:: Exercise brief ::
Take the line with "Task: Click the 与(D) row value dropdown arrow" as the first line and the last line of the data as the final one. Write out those lines exactly, and no others.

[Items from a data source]
========

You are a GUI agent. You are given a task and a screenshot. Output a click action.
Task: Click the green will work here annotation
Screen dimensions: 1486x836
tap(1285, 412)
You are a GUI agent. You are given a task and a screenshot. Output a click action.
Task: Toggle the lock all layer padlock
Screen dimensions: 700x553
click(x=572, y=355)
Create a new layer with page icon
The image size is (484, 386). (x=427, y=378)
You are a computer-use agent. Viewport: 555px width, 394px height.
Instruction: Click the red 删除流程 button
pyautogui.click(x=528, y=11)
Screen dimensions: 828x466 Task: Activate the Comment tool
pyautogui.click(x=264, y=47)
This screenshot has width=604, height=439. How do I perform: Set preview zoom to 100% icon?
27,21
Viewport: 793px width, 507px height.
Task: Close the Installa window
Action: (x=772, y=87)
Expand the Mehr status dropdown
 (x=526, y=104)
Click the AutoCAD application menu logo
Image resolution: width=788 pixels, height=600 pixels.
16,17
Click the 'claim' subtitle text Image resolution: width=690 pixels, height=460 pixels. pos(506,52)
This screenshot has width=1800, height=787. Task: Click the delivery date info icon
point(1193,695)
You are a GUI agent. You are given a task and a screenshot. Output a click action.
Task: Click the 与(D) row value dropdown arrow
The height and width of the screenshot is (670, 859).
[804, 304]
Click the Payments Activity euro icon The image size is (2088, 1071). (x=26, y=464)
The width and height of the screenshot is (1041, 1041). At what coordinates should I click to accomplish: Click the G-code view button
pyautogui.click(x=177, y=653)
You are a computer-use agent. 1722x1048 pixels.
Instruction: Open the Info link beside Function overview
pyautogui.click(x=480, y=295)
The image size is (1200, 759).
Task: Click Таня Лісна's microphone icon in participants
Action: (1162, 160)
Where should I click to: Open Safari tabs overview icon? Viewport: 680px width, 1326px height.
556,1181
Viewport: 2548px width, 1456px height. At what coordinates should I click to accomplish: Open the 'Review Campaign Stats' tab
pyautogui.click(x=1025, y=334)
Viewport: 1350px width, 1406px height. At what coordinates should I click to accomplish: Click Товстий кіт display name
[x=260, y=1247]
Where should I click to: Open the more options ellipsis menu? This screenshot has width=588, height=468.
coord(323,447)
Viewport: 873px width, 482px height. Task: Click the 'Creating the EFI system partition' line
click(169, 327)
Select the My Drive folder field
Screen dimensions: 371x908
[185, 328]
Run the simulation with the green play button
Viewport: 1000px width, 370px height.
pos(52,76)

========

:: Response for this exercise ::
Task: Click the 与(D) row value dropdown arrow
The height and width of the screenshot is (670, 859).
[804, 304]
Click the Payments Activity euro icon The image size is (2088, 1071). (x=26, y=464)
The width and height of the screenshot is (1041, 1041). At what coordinates should I click to accomplish: Click the G-code view button
pyautogui.click(x=177, y=653)
You are a computer-use agent. 1722x1048 pixels.
Instruction: Open the Info link beside Function overview
pyautogui.click(x=480, y=295)
The image size is (1200, 759).
Task: Click Таня Лісна's microphone icon in participants
Action: (1162, 160)
Where should I click to: Open Safari tabs overview icon? Viewport: 680px width, 1326px height.
556,1181
Viewport: 2548px width, 1456px height. At what coordinates should I click to accomplish: Open the 'Review Campaign Stats' tab
pyautogui.click(x=1025, y=334)
Viewport: 1350px width, 1406px height. At what coordinates should I click to accomplish: Click Товстий кіт display name
[x=260, y=1247]
Where should I click to: Open the more options ellipsis menu? This screenshot has width=588, height=468.
coord(323,447)
Viewport: 873px width, 482px height. Task: Click the 'Creating the EFI system partition' line
click(169, 327)
Select the My Drive folder field
Screen dimensions: 371x908
[185, 328]
Run the simulation with the green play button
Viewport: 1000px width, 370px height.
pos(52,76)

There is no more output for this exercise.